**Exercise**:
Print the records verbatim from the line containing "Given: Click grid" through the end of the records, including both of those lines.
•••
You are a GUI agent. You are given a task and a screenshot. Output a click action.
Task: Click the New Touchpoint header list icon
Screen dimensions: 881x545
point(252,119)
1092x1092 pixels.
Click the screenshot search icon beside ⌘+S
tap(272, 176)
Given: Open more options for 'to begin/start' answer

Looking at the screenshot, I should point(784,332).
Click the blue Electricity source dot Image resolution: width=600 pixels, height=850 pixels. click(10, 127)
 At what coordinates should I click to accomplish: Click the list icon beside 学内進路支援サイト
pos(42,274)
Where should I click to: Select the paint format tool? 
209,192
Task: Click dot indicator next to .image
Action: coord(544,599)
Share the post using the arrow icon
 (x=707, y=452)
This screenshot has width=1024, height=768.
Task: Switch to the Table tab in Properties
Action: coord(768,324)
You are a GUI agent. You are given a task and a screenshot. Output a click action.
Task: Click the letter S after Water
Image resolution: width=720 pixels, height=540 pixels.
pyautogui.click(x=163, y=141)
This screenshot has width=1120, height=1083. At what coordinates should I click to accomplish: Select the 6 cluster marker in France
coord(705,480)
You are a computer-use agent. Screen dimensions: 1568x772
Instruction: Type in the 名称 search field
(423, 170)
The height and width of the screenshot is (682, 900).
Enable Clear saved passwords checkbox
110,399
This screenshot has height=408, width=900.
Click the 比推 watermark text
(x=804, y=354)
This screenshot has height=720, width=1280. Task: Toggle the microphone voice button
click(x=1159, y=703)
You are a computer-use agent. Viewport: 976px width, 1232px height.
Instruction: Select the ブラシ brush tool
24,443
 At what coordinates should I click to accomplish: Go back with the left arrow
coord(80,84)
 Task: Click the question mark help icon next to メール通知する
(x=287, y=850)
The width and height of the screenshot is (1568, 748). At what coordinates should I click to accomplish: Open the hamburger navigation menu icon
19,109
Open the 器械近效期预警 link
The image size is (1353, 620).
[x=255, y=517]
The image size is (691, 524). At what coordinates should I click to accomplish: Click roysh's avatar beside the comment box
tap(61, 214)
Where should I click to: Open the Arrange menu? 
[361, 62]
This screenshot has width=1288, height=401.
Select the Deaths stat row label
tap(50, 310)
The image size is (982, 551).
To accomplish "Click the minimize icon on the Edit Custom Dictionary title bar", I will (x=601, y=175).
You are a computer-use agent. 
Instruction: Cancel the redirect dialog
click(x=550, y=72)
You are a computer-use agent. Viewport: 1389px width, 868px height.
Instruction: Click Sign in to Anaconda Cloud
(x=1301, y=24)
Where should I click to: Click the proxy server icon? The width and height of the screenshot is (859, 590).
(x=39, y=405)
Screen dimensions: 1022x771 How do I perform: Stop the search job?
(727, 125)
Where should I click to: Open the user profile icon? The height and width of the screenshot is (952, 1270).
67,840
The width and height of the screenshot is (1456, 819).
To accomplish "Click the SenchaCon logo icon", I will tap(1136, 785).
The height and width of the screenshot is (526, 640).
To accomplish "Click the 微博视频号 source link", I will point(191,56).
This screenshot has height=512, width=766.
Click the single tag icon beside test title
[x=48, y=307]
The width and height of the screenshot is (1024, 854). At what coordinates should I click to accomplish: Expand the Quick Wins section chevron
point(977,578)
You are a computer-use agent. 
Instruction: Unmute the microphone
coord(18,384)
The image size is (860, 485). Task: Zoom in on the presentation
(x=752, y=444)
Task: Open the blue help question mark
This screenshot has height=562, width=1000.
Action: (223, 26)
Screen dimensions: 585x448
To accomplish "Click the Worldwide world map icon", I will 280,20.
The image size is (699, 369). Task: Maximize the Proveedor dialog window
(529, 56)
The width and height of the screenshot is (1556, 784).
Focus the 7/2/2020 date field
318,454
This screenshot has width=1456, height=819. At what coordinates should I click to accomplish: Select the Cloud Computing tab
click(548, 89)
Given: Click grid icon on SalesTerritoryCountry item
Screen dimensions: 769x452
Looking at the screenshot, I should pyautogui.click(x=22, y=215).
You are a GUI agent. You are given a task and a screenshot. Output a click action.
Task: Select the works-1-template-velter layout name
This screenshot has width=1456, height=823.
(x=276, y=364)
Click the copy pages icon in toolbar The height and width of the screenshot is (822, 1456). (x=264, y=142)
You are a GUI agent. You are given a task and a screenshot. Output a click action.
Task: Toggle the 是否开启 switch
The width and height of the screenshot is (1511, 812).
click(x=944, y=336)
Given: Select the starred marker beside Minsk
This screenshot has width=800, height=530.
•••
**Exercise result**:
Given: Click grid icon on SalesTerritoryCountry item
Screen dimensions: 769x452
Looking at the screenshot, I should pyautogui.click(x=22, y=215).
You are a GUI agent. You are given a task and a screenshot. Output a click action.
Task: Select the works-1-template-velter layout name
This screenshot has width=1456, height=823.
(x=276, y=364)
Click the copy pages icon in toolbar The height and width of the screenshot is (822, 1456). (x=264, y=142)
You are a GUI agent. You are given a task and a screenshot. Output a click action.
Task: Toggle the 是否开启 switch
The width and height of the screenshot is (1511, 812).
click(x=944, y=336)
Given: Select the starred marker beside Minsk
This screenshot has width=800, height=530.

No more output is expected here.